> What the task asks
What lines of the data hold the string "computer"? Copy them all.

:: Extracted records ::

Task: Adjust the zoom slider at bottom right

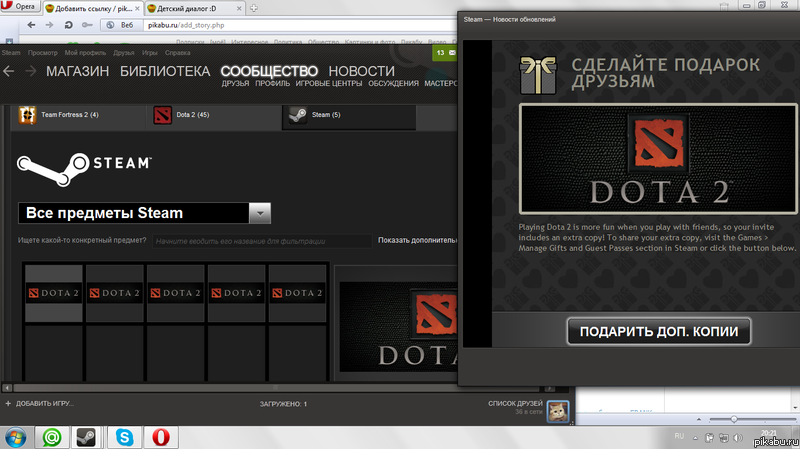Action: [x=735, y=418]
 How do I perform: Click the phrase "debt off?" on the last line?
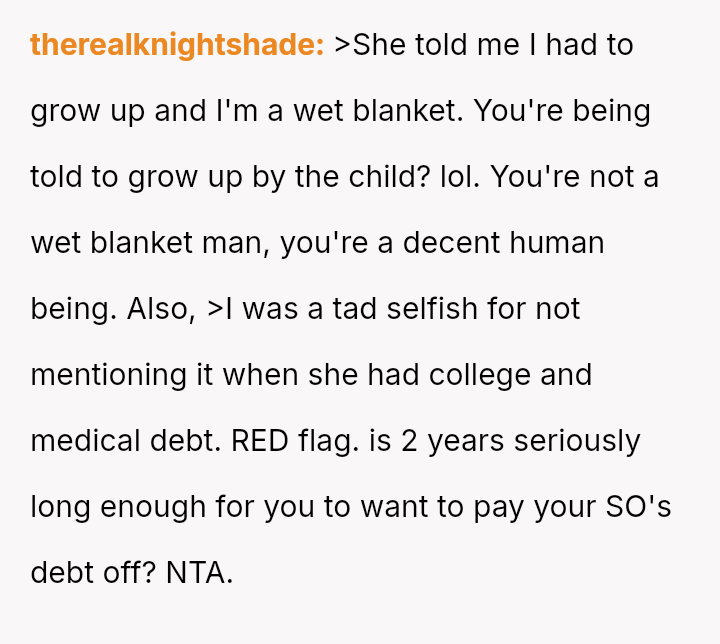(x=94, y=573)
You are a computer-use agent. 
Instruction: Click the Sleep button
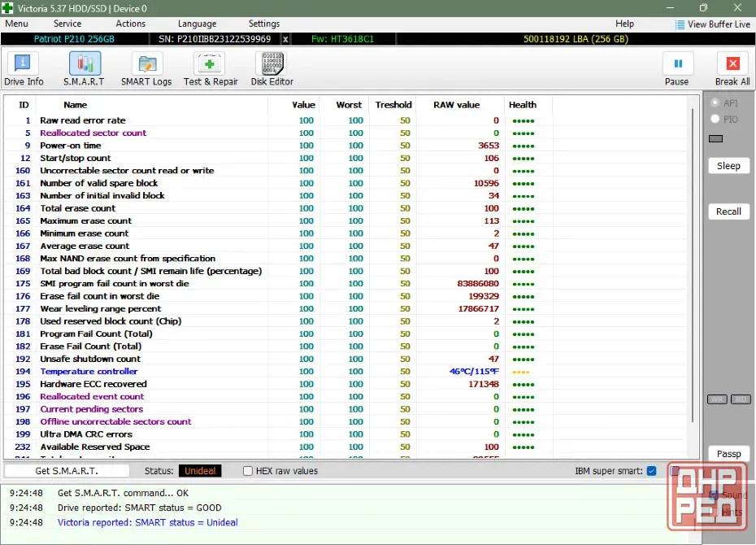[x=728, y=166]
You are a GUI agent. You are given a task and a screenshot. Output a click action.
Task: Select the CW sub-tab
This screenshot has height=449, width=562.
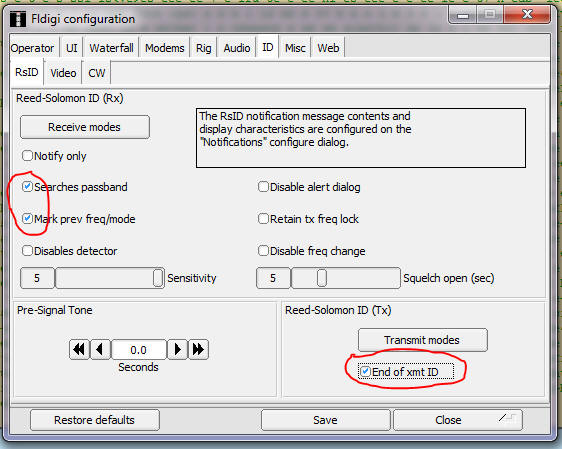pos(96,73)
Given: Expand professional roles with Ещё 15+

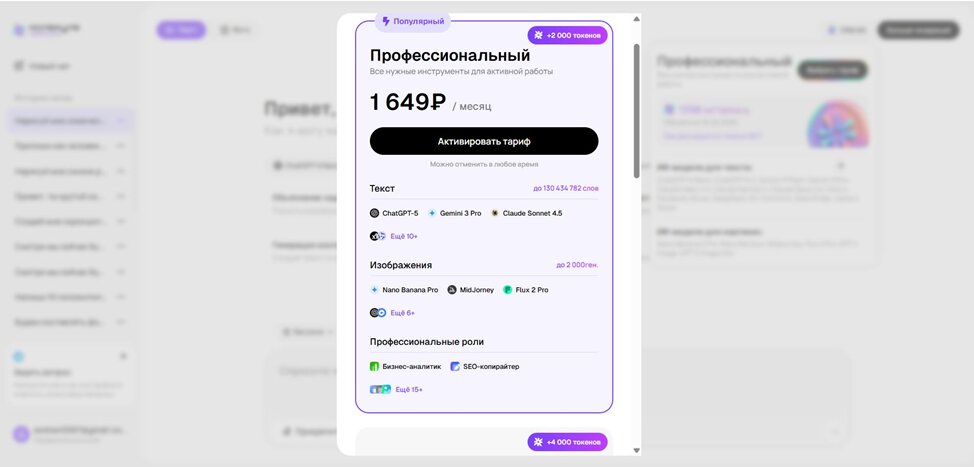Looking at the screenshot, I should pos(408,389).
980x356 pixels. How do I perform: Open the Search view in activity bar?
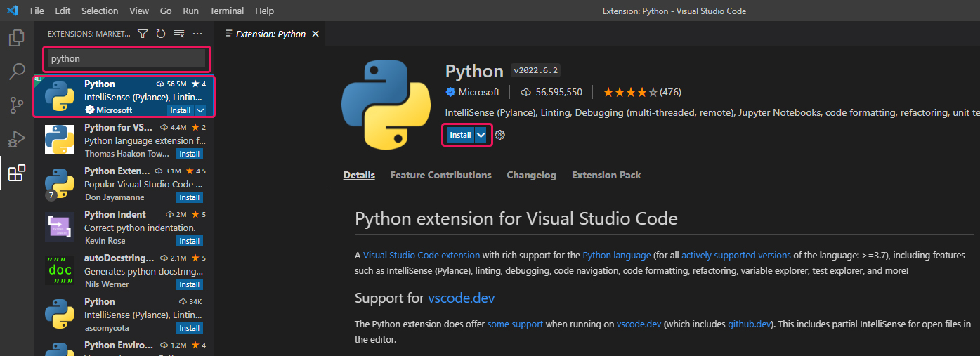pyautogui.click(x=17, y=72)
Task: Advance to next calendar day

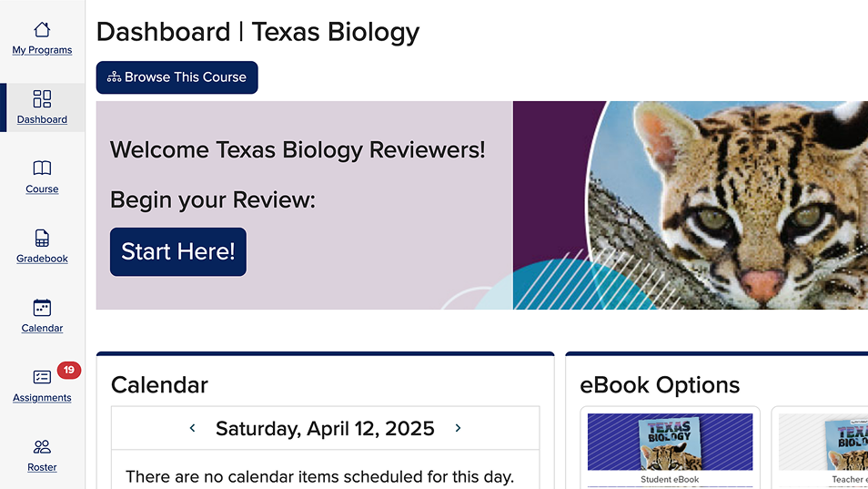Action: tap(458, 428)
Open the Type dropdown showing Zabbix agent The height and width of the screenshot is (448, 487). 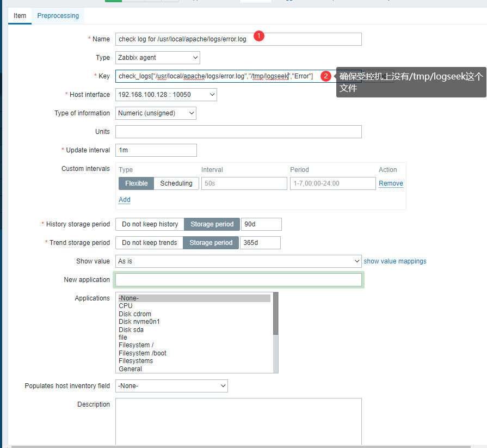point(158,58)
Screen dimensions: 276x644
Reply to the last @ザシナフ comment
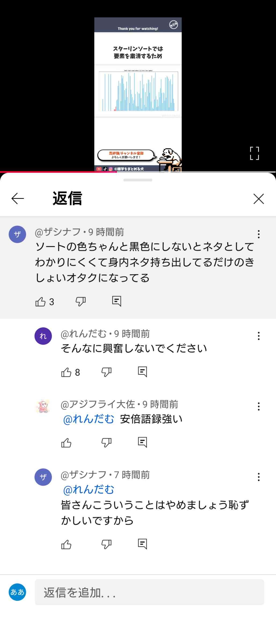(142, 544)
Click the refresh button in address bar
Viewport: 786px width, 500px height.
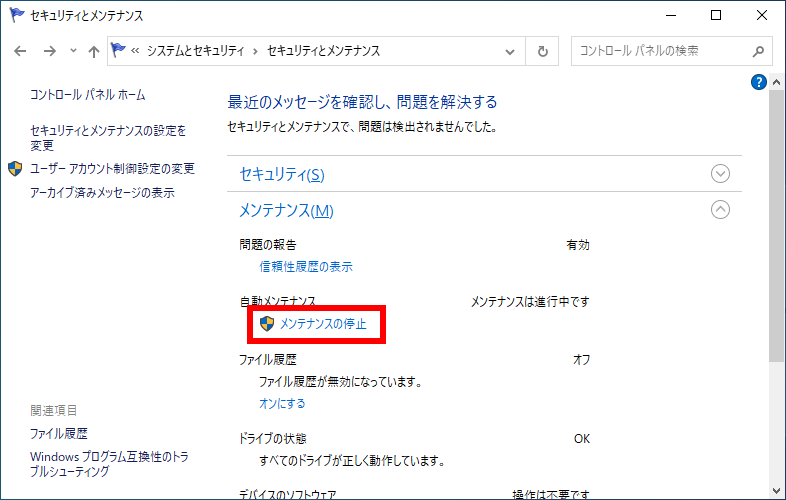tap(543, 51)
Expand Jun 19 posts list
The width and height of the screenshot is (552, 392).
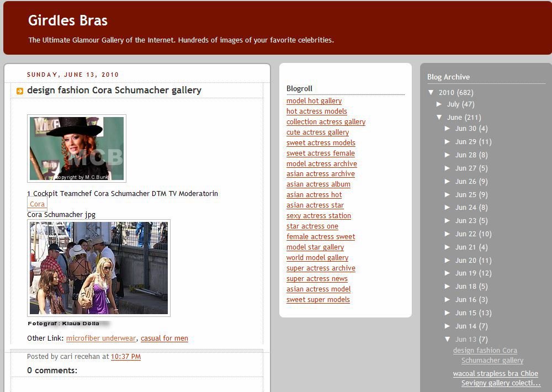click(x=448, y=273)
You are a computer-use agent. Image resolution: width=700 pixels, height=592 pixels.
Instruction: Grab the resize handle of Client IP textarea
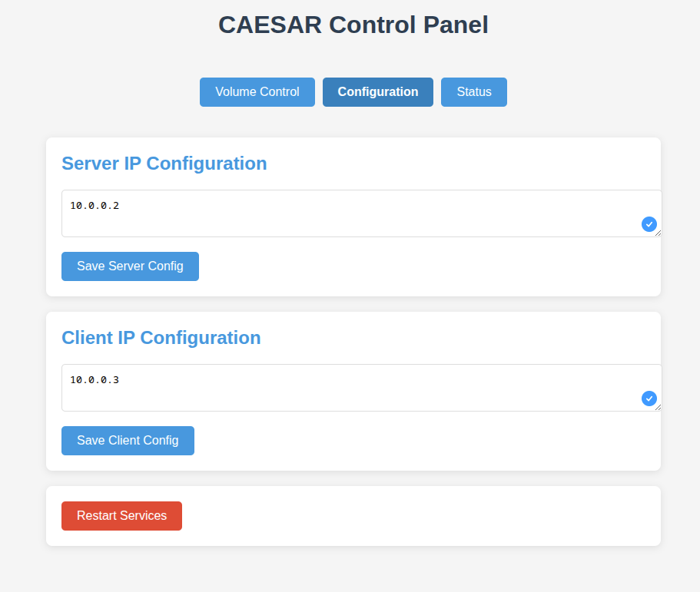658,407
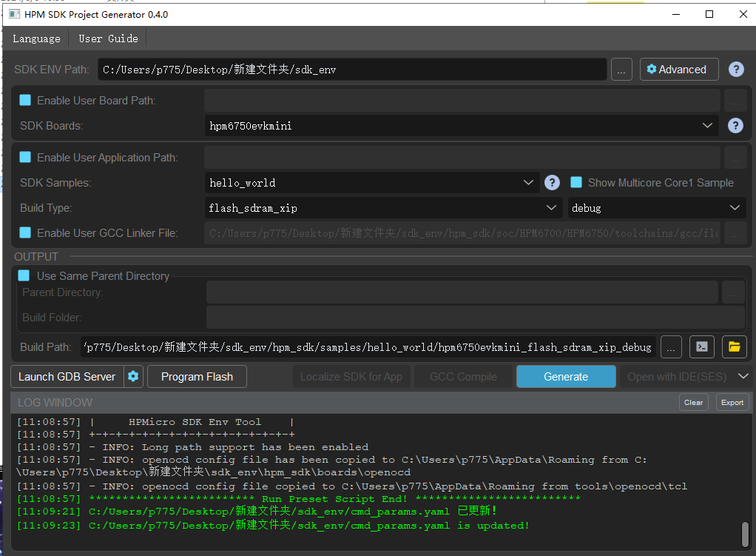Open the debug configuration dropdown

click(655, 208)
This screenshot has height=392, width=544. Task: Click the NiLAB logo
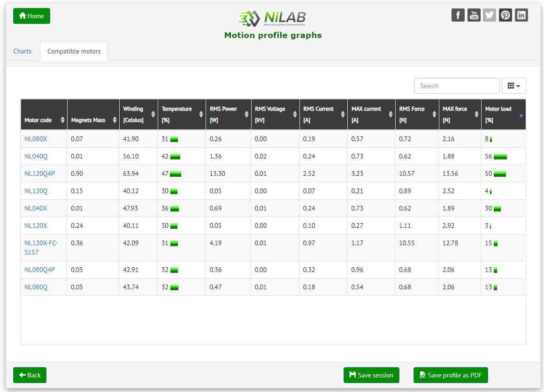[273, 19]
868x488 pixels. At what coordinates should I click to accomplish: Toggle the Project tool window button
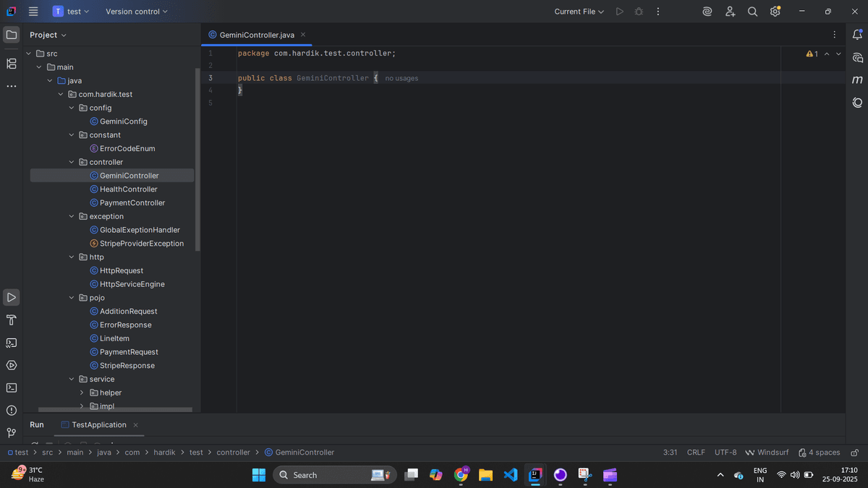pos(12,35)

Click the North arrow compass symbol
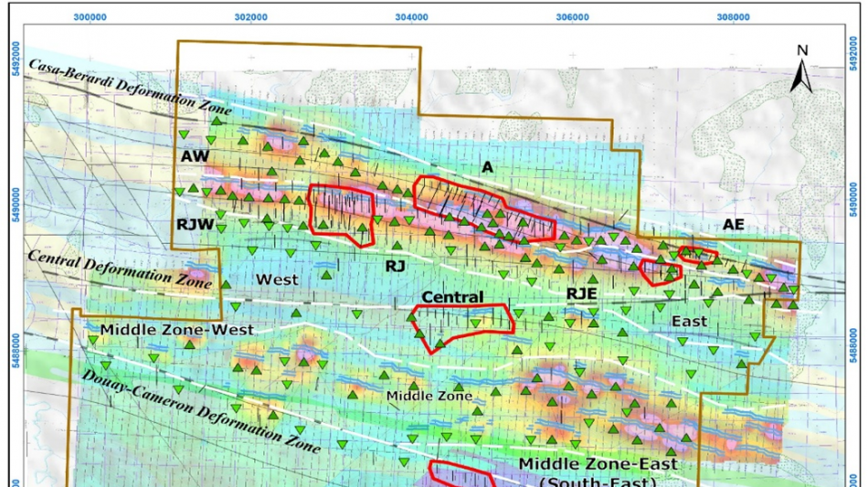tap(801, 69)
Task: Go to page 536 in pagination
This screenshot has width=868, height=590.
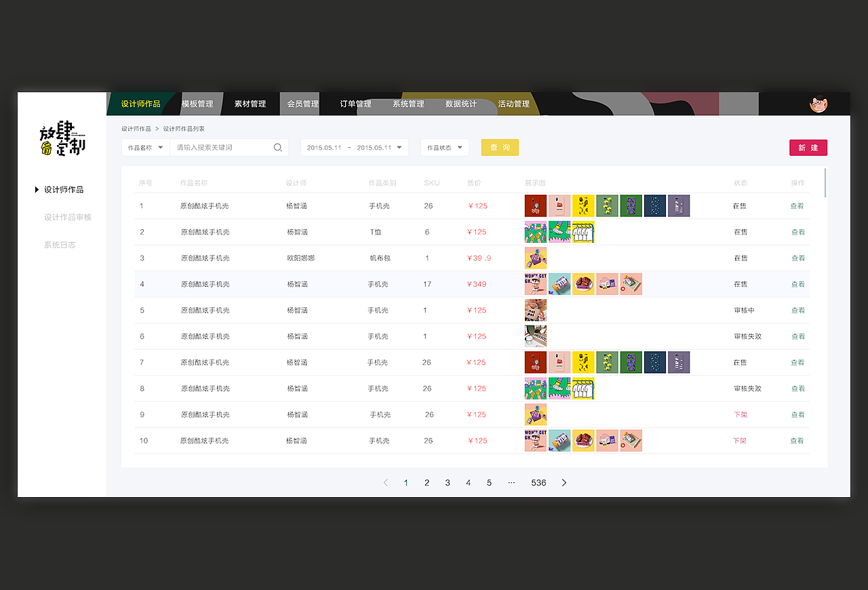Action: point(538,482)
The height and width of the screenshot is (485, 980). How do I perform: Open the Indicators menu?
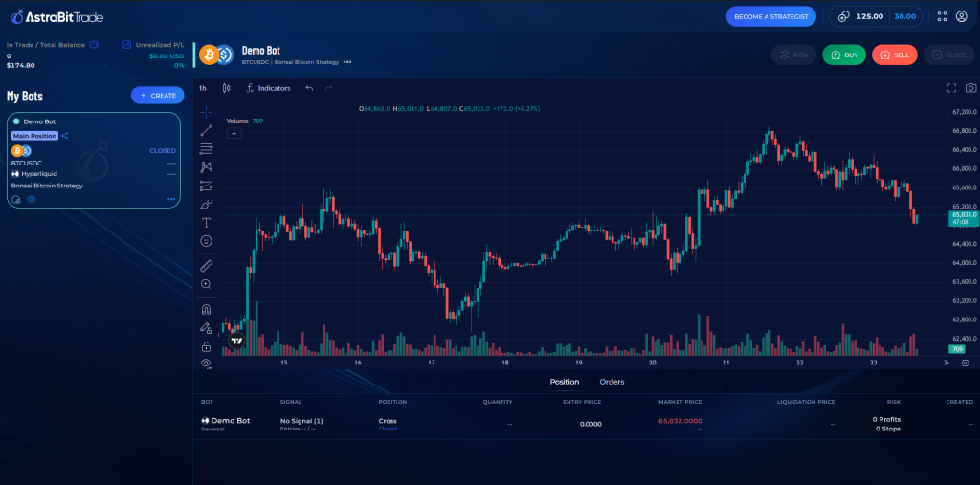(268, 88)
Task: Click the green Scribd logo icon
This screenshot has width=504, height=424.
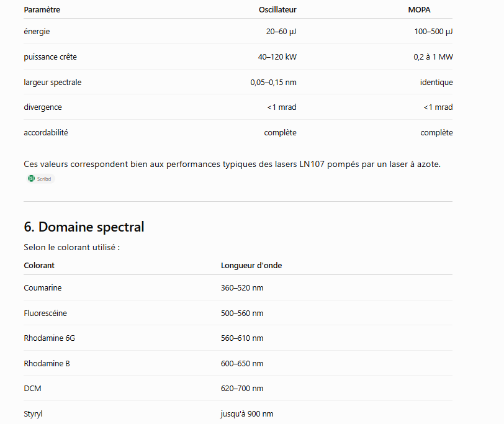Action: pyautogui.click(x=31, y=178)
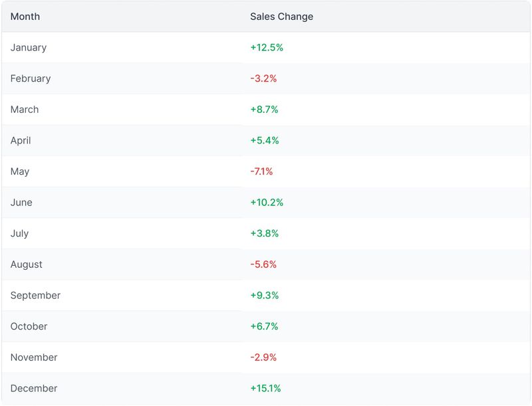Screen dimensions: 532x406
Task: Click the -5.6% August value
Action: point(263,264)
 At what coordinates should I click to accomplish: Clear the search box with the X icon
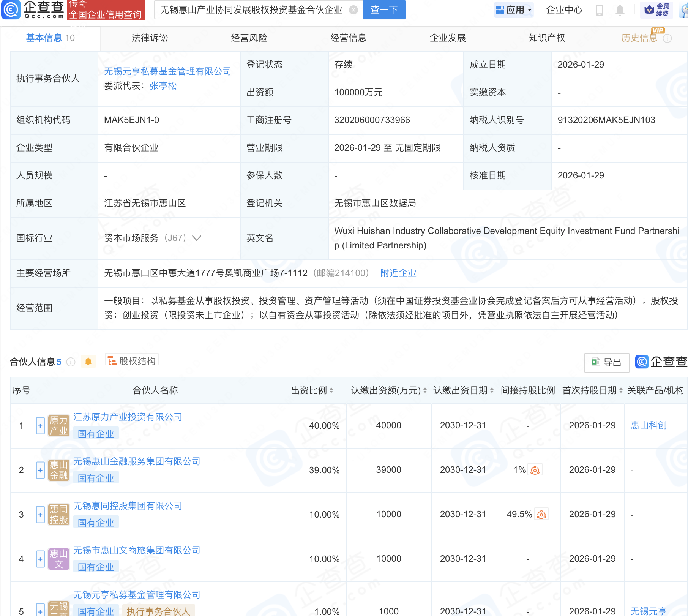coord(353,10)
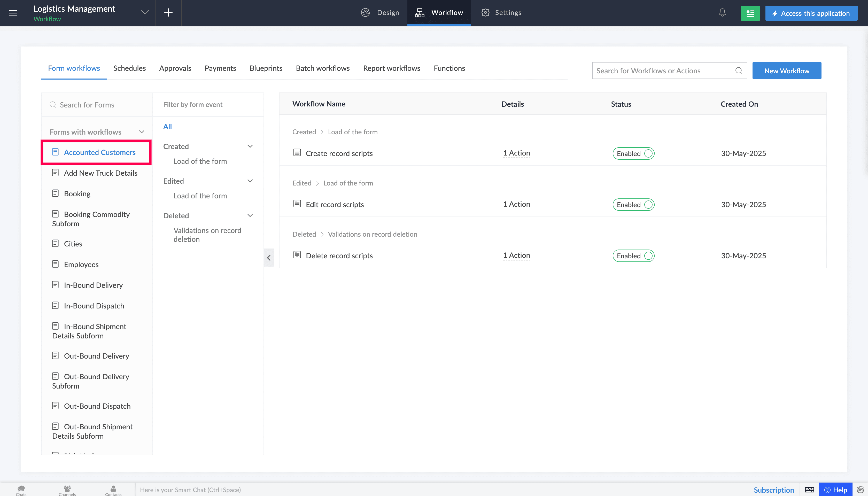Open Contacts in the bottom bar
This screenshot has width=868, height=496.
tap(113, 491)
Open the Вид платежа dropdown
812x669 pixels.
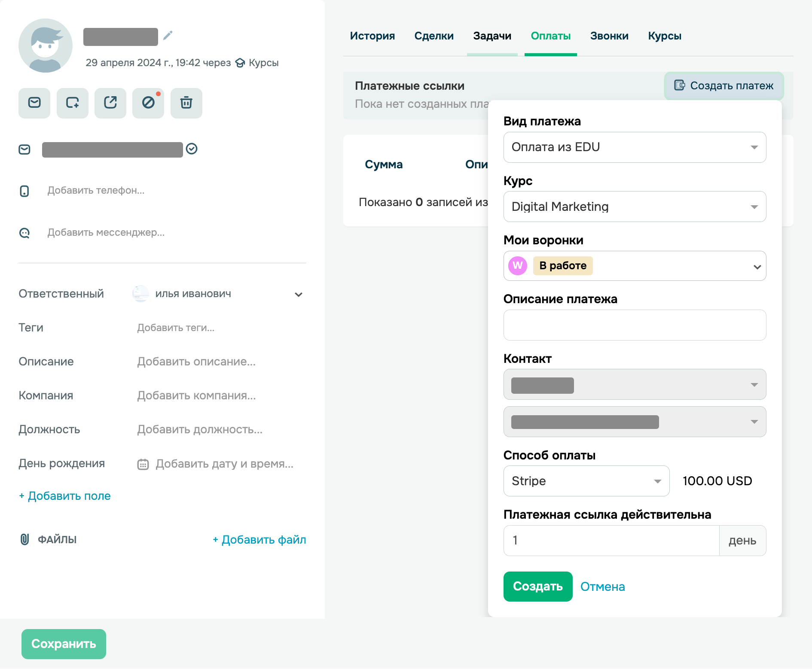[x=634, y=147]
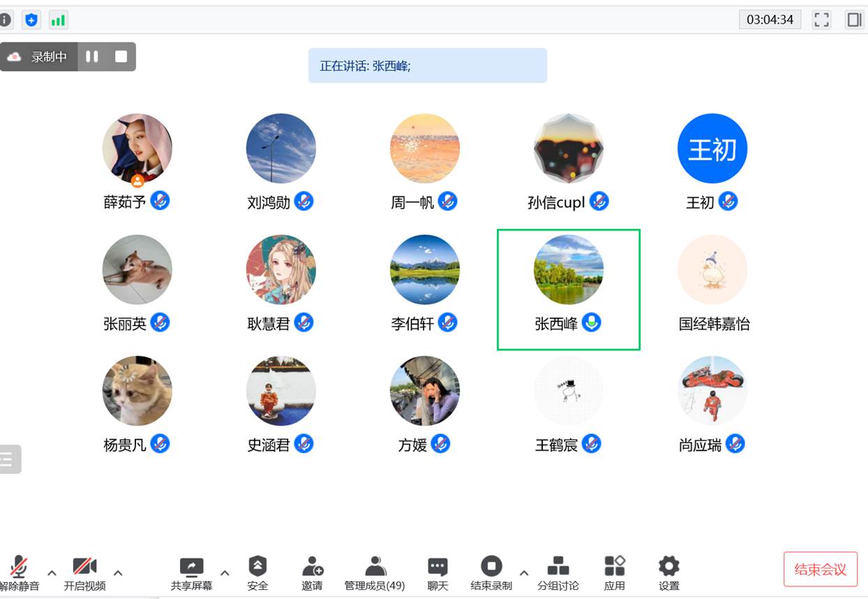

:::

> Answer area
You are a computer-use agent. 
You are a computer-use agent. Image resolution: width=700 pixels, height=592 pixels.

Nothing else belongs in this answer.